[[ Given data open ]]

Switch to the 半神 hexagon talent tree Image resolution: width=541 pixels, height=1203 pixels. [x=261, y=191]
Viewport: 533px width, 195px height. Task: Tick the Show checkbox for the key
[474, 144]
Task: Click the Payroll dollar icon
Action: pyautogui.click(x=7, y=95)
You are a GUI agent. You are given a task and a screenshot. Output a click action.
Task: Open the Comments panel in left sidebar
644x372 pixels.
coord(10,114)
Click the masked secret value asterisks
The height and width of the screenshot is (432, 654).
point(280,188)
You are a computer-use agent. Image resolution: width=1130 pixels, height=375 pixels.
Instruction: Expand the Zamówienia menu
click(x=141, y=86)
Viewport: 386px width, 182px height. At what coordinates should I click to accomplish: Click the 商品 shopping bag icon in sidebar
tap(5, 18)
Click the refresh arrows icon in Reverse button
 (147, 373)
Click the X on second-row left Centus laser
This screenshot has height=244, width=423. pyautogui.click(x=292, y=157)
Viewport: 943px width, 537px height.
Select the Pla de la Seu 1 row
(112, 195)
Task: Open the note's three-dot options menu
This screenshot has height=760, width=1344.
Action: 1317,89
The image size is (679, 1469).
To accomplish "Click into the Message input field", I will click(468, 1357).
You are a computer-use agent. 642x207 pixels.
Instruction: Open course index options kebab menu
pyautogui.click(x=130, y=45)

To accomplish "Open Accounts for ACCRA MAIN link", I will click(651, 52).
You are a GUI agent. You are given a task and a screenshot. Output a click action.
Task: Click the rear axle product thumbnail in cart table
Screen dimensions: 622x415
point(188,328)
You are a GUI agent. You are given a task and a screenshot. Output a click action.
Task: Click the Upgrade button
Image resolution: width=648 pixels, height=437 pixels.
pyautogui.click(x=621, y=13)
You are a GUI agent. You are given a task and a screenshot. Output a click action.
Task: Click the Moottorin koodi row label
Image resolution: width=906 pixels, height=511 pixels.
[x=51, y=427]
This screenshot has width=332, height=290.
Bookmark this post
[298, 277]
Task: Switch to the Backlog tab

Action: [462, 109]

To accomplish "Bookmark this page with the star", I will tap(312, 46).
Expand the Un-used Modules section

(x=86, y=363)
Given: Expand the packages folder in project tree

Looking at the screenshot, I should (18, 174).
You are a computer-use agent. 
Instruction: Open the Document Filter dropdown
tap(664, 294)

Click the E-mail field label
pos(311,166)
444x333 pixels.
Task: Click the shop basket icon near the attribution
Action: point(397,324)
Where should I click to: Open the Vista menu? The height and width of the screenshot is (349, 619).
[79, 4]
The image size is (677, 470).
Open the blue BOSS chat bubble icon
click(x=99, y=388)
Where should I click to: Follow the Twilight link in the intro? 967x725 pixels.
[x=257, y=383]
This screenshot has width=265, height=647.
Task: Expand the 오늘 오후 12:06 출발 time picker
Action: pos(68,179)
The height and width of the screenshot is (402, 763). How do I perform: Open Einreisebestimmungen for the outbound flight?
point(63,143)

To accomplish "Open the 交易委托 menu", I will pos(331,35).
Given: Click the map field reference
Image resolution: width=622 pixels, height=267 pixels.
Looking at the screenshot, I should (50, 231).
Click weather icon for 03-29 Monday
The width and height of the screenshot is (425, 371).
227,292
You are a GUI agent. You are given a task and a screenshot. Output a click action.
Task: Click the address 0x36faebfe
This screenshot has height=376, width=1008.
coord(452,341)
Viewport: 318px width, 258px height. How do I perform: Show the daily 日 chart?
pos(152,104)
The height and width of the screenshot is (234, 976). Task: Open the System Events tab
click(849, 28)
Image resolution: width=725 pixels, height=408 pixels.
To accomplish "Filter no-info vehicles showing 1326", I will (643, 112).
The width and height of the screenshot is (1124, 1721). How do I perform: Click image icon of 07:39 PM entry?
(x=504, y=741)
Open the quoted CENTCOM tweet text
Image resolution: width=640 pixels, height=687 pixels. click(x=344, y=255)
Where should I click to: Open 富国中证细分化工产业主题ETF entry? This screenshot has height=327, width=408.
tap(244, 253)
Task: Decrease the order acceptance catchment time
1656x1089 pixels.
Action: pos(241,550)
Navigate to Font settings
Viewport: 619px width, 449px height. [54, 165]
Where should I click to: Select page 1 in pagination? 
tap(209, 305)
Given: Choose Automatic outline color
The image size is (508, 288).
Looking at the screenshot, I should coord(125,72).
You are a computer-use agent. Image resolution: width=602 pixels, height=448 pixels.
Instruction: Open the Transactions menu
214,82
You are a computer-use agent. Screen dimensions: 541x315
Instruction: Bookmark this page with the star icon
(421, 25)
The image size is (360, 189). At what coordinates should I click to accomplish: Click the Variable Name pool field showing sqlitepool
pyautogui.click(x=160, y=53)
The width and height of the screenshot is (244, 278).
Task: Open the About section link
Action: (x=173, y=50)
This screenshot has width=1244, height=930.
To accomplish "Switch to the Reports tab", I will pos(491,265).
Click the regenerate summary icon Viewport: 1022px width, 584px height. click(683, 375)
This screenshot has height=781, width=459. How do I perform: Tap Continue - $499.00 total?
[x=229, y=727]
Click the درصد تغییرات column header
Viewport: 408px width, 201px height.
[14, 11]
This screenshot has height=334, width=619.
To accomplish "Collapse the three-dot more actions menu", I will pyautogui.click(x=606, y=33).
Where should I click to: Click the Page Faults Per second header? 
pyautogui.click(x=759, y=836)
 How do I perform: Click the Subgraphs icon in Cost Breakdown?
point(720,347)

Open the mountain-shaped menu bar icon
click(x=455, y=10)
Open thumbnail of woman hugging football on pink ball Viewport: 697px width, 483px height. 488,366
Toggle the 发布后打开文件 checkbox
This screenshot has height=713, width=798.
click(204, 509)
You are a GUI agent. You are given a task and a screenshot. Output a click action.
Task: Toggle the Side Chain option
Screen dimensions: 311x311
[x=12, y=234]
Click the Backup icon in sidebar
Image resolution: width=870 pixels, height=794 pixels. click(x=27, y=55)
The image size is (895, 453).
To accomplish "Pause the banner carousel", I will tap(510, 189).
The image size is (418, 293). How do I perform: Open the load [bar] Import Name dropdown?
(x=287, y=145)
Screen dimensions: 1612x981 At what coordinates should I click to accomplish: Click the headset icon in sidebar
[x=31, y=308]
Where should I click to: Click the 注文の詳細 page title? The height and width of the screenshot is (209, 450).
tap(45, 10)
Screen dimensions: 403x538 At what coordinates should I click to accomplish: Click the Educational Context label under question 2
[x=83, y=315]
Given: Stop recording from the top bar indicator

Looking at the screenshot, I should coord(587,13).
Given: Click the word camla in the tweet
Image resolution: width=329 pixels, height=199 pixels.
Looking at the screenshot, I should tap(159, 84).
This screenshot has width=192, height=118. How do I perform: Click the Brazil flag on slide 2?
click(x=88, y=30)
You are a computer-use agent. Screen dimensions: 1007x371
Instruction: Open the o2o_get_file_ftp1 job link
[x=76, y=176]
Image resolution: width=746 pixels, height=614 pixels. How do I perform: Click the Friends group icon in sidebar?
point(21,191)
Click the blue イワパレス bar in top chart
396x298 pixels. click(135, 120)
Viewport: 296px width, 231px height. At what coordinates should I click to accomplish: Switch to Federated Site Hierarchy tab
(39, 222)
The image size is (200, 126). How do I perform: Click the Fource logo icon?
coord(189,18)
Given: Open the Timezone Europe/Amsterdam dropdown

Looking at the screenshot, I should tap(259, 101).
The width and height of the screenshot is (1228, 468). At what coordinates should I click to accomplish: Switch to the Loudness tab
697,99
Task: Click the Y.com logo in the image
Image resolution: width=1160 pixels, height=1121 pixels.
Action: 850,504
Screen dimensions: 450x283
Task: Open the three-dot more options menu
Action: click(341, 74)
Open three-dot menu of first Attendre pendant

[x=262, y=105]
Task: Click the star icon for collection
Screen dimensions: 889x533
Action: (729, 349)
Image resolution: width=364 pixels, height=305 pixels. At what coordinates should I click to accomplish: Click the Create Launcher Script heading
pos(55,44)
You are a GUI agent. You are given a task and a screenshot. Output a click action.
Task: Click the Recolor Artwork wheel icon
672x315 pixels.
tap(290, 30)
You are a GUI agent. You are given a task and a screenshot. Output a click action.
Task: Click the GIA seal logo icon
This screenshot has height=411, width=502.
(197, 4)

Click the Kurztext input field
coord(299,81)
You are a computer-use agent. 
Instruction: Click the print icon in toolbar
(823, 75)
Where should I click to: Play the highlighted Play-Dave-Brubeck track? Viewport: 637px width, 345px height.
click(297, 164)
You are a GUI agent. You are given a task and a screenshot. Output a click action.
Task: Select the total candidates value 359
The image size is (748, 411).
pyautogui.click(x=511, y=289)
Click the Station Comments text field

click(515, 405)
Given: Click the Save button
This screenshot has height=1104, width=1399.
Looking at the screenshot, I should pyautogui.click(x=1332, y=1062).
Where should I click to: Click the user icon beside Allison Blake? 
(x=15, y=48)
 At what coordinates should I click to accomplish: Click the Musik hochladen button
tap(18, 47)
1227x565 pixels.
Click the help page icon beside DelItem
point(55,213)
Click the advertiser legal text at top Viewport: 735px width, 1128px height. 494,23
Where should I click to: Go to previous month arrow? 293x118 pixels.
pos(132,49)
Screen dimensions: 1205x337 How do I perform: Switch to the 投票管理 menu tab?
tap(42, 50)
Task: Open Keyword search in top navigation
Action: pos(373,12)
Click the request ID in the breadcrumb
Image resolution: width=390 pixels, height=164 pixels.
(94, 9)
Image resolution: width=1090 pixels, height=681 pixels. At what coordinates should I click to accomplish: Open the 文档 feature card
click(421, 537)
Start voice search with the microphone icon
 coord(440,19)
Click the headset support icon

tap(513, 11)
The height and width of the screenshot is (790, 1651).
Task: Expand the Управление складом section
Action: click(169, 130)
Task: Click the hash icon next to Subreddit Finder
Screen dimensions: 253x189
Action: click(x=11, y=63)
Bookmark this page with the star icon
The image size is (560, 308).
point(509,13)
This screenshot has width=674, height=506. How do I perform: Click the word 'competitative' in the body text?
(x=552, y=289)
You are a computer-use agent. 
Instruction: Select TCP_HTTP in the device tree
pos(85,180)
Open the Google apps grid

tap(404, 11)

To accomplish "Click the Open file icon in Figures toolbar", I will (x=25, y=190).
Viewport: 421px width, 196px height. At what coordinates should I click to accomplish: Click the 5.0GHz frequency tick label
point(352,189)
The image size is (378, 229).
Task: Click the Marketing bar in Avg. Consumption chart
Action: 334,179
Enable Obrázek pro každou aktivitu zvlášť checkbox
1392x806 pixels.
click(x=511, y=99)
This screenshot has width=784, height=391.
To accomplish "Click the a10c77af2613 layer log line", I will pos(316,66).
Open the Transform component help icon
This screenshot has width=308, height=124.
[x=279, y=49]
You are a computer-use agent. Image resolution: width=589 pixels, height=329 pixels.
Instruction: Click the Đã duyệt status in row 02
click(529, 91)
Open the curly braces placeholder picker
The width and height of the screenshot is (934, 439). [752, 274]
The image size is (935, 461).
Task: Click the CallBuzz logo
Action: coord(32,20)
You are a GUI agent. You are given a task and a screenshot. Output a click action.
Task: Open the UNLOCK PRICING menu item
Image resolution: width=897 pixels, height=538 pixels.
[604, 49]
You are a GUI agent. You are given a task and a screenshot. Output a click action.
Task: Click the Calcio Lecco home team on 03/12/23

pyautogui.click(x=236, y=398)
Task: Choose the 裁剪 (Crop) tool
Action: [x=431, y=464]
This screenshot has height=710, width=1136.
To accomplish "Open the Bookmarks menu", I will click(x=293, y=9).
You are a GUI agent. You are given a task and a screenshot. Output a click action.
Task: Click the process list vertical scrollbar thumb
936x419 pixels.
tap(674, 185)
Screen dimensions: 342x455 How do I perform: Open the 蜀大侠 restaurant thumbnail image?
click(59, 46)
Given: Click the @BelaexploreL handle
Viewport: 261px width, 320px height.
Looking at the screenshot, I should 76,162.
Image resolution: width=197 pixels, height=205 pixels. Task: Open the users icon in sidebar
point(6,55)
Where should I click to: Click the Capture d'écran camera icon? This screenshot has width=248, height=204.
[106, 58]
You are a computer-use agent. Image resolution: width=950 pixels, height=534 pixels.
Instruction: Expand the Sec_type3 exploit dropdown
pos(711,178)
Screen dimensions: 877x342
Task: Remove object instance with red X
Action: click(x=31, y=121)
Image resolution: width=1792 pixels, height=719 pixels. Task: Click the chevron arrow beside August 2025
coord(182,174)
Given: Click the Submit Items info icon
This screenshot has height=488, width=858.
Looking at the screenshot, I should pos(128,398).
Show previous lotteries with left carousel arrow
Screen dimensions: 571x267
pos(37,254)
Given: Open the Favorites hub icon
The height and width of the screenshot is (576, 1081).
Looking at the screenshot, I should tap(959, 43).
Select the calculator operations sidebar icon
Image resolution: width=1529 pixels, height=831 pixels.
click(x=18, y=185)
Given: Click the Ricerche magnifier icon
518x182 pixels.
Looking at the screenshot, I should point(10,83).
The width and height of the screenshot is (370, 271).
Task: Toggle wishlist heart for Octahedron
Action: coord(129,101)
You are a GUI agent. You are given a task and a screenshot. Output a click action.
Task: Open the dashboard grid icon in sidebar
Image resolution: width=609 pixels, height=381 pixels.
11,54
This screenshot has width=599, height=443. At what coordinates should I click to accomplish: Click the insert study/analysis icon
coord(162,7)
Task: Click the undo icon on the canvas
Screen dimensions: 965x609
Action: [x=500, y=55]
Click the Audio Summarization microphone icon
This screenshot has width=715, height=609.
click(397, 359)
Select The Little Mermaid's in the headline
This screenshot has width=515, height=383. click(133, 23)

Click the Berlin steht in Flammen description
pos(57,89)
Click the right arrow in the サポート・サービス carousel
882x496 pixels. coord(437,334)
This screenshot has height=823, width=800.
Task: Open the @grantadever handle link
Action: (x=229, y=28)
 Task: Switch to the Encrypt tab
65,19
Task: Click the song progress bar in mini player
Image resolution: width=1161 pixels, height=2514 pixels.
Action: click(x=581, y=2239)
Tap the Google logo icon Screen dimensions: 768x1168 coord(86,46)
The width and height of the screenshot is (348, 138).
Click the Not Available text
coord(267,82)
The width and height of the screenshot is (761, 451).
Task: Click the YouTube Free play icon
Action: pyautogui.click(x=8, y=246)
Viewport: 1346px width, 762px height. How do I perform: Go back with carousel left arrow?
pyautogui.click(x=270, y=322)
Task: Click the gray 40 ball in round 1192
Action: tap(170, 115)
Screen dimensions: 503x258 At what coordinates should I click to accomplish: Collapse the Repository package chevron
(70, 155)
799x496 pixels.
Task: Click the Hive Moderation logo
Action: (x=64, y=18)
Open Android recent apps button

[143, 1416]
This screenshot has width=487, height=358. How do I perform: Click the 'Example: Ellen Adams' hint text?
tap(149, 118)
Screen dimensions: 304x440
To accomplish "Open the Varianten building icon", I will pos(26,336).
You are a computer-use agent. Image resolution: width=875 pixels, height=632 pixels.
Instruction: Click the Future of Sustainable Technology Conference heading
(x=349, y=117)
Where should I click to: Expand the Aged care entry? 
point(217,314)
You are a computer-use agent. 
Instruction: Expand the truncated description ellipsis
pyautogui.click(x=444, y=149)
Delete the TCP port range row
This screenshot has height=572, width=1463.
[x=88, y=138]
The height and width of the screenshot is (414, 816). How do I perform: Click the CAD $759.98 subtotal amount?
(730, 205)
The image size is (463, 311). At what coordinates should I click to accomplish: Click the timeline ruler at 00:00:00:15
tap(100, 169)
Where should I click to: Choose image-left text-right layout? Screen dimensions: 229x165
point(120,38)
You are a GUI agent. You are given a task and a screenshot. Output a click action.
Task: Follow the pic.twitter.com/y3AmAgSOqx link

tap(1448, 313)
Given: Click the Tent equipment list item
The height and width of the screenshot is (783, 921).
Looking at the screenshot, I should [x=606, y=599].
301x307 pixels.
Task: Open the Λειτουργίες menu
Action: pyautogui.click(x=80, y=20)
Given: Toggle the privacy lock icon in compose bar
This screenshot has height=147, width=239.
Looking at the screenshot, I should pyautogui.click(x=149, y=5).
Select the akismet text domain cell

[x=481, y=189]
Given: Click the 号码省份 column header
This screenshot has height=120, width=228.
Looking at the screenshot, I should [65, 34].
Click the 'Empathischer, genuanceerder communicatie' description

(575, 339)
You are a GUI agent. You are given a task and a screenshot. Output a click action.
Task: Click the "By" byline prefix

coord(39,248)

[[ Given data closed ]]

What to work on ::
Report how many lines in the listing include the word "info". Give nothing but the count.

Task answer ::
2